Its walk seemed very similar to the domestic chicken, strutting its head forward with each step. It only scurried a short distance at the sight of us until it was protected by the thick mangrove, where it slowed, then stopped to look at us as well. I would like to hear its description of what we look like.
Most rails are flightless birds, as are most of its order, however, some have the ability to fly feebly for short hops to taller perches or from running, flapping, take-offs can glide short distances, usually with legs dangling.
In a predator free environment that some islands provide, flightlessness evolves quickly in most species.
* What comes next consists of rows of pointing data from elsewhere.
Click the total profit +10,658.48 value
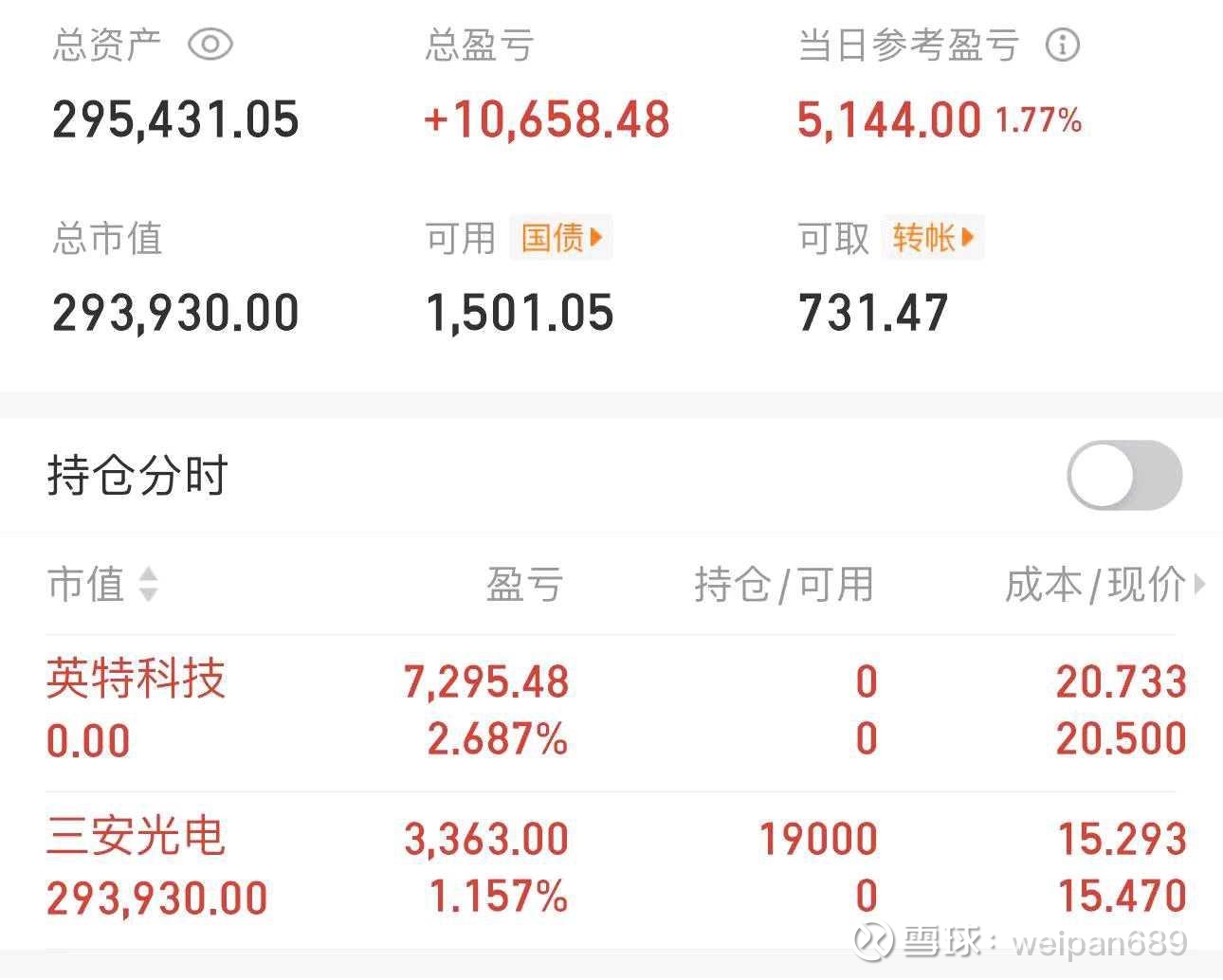The width and height of the screenshot is (1223, 980). [547, 120]
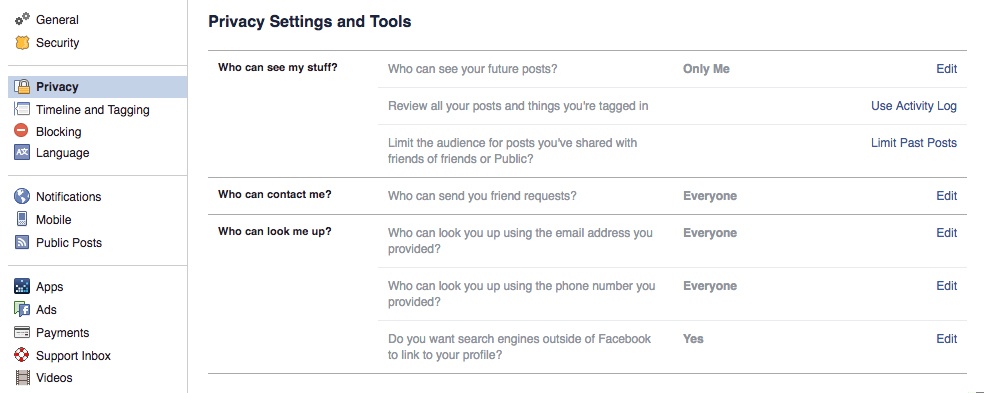984x393 pixels.
Task: Edit who can see future posts
Action: point(946,69)
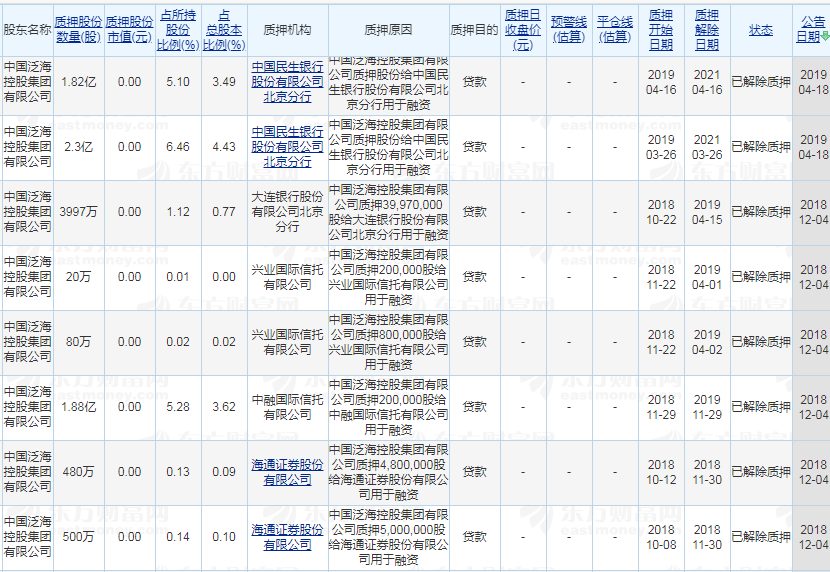Viewport: 830px width, 572px height.
Task: Click the 平仓线(估算) column header
Action: point(615,29)
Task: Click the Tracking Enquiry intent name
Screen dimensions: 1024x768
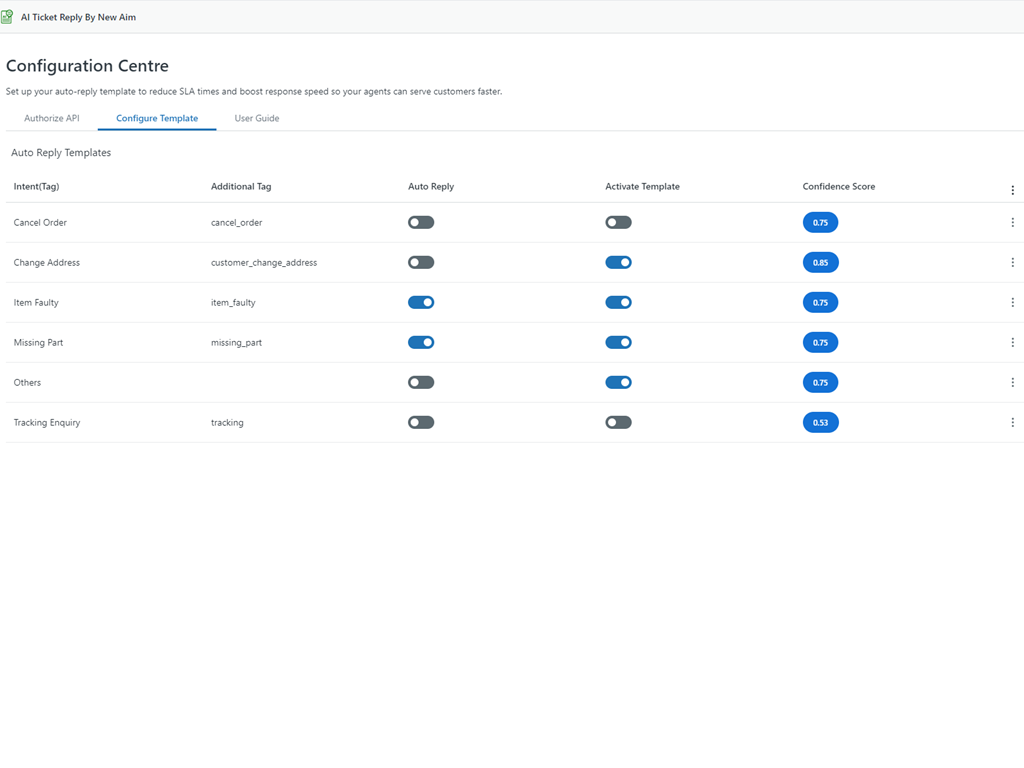Action: 47,423
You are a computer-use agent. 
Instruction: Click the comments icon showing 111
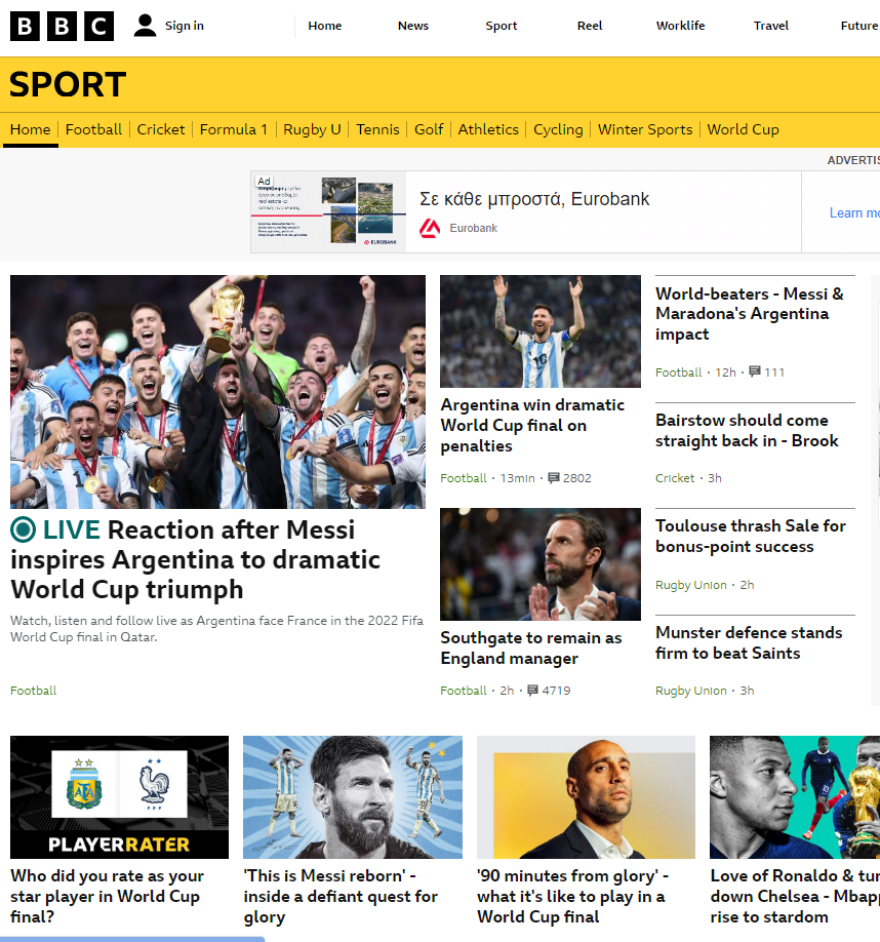(x=754, y=371)
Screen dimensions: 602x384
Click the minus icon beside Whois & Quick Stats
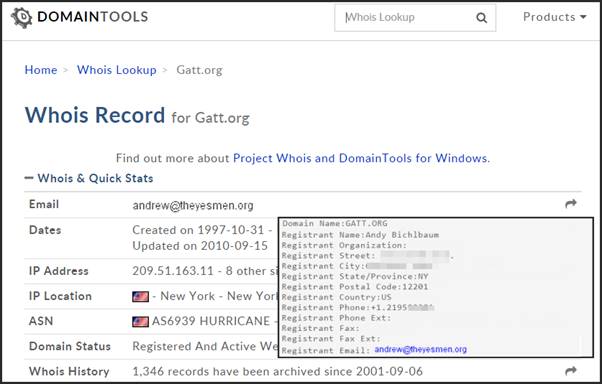tap(29, 178)
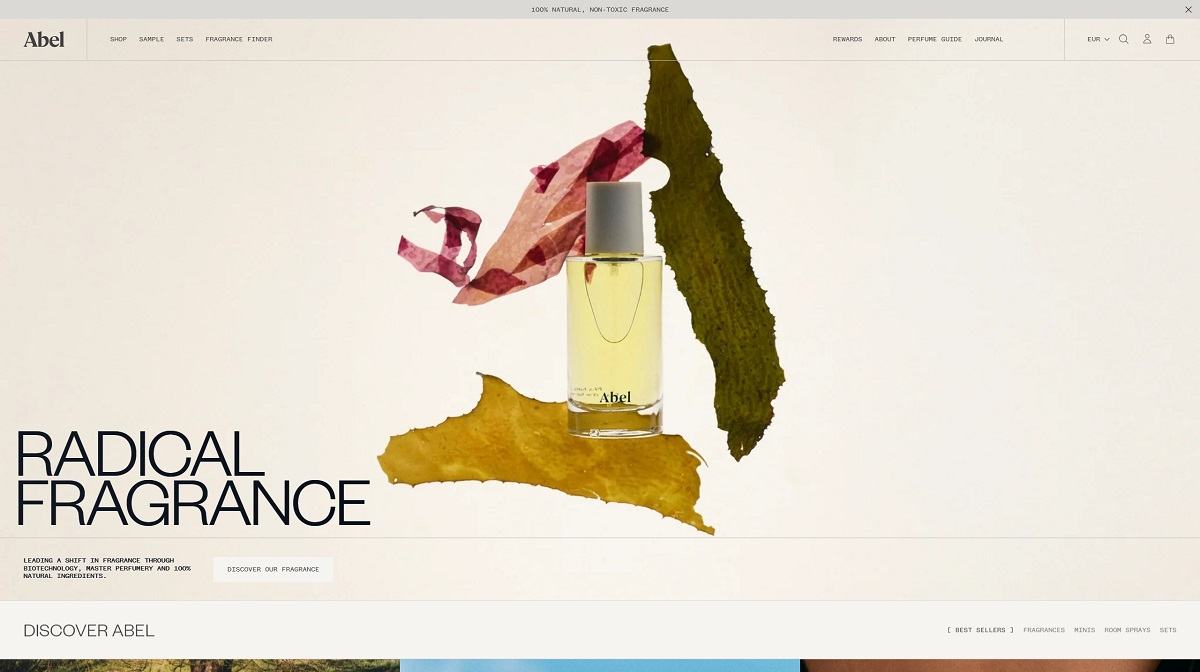The image size is (1200, 672).
Task: Open the Perfume Guide link
Action: click(934, 39)
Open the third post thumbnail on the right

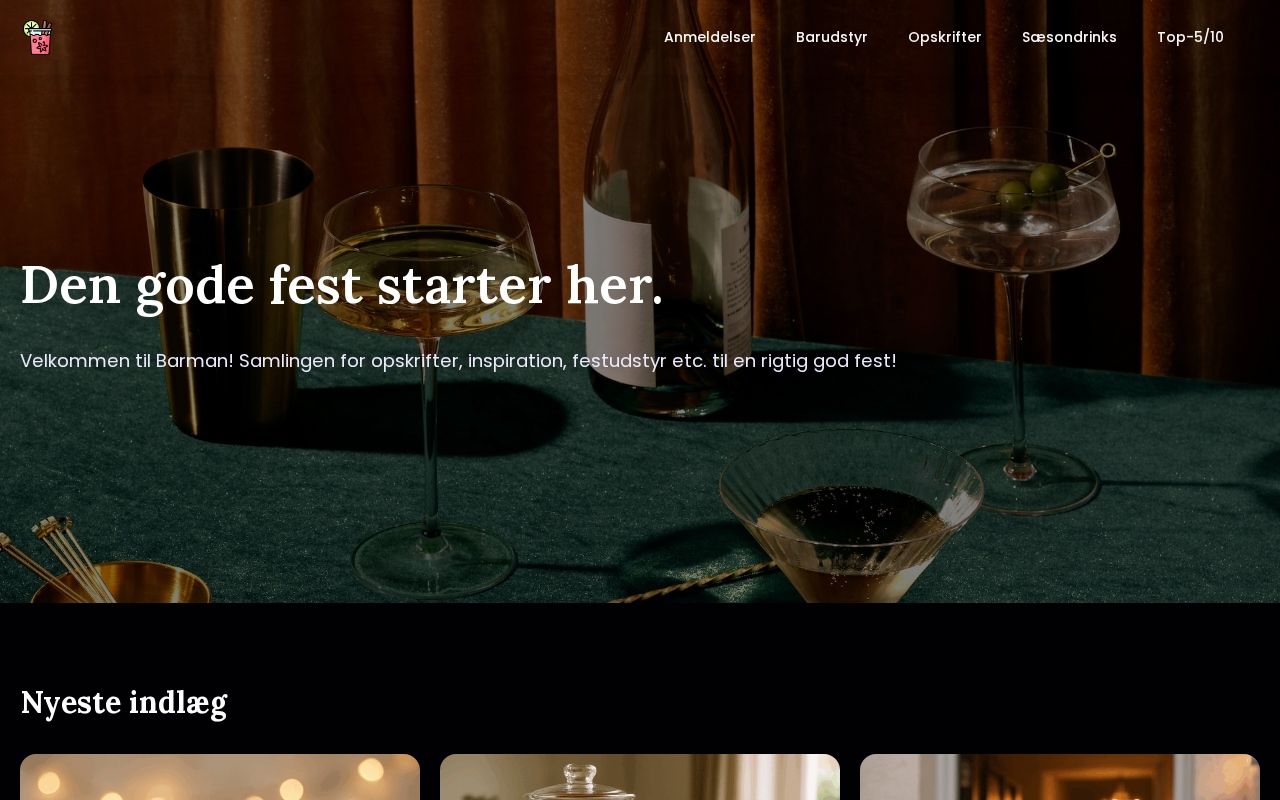[x=1060, y=777]
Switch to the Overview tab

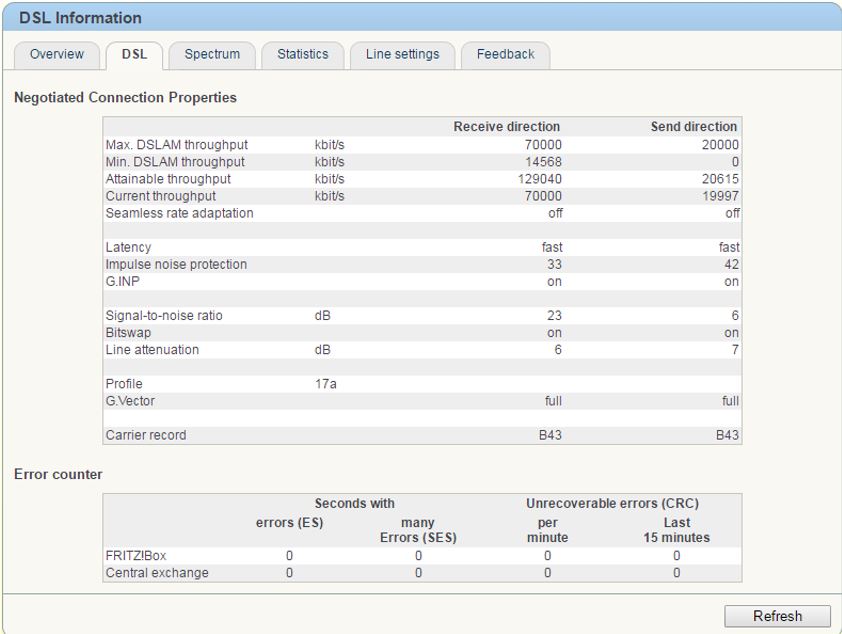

Later when predators such as cats dogs and man are introduced to the island the Ralliade are exterminated quickly. Archeologist discover bones with some regularity of recently exterminated species on islands where rails were previously unknown. The order contains 28 species known to have fallen to extinction. Most of which became extinct in the period since the beginning of the European exploration of the Americas ( post 1492) and are only know by their bones and travelers accounts. This is more evidence of Bubbas theory about your species soon being endangered if you taste good.
Most Rail are secretive and difficult to observe: consequently our knowledge of their behavior is limited. “Rare” is how Peterson describes its sightings. It nests on platforms of Twiggs just above the water line at waters edge of marsh in mangrove thickets. A very safe place unless a swimming snake or renegade developer with a bulldozer comes along.
The Wood-Rails lay 4 to 5 eggs that are whitish to buffy white, spotted with brown and greys.
I’ve seen many Grey-Necked in the lagoons around Maskall and along the banks of the Northern river. H. Lee Jones in his very popular book titled ‘Birds of Belize’ lists the status in Belize of the Grey-Necked as ‘once on Ambergris Caye, however Bubba and I see them regularly on the Northern parts of the islands back lagoons.